Listed records.
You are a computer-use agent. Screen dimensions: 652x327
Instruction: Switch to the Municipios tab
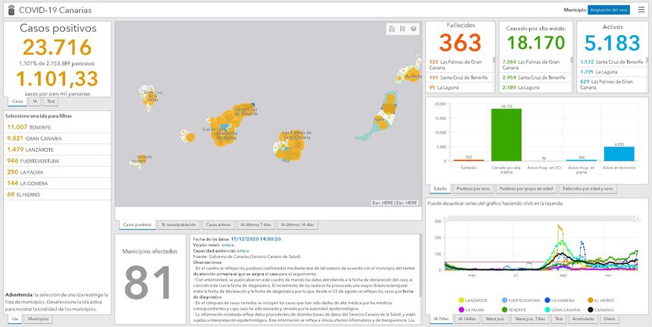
---
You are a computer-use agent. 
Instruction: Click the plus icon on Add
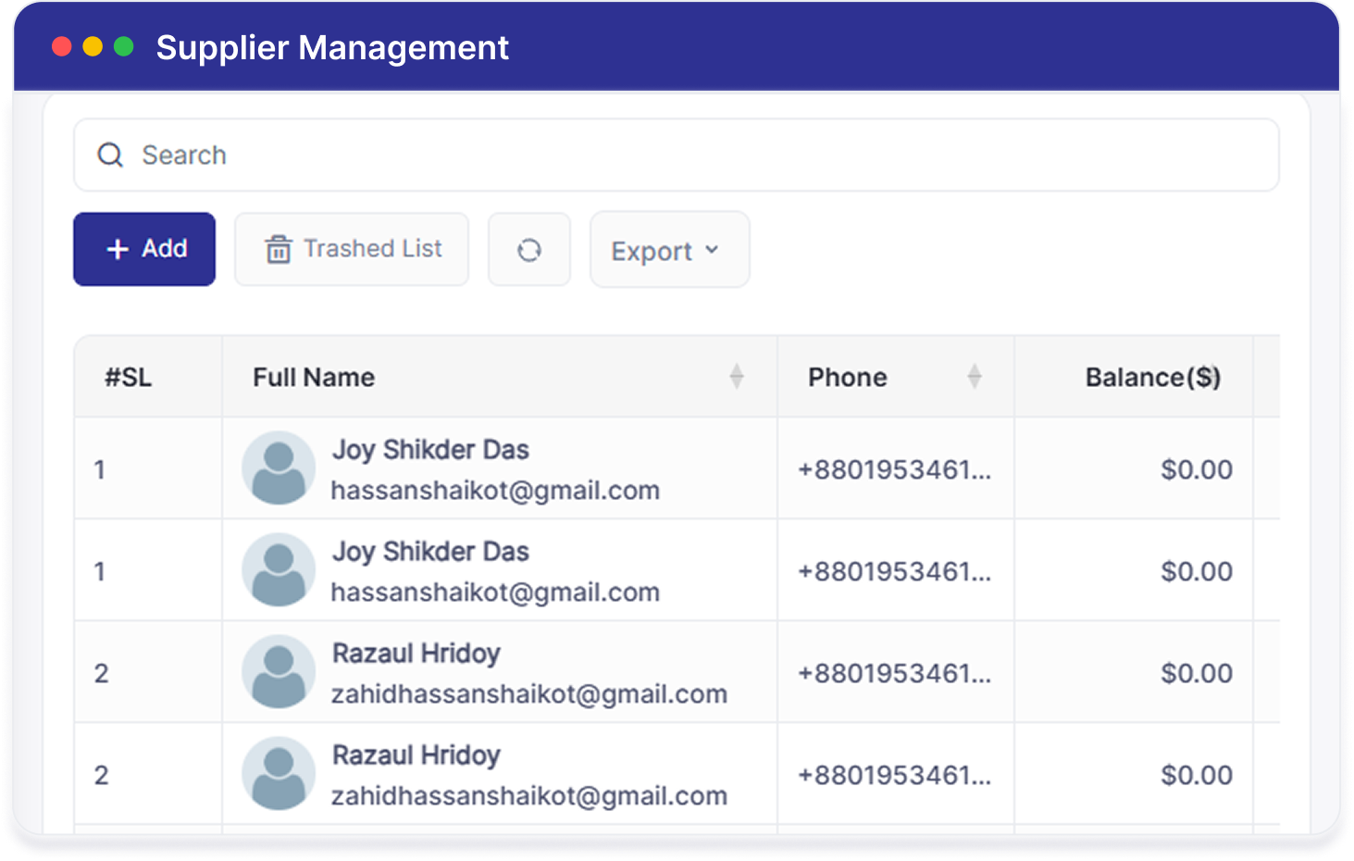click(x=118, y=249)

Requirement.
Determine how many lines of the listing above contain the string "agent", and answer with that figure alone.

Task output.
2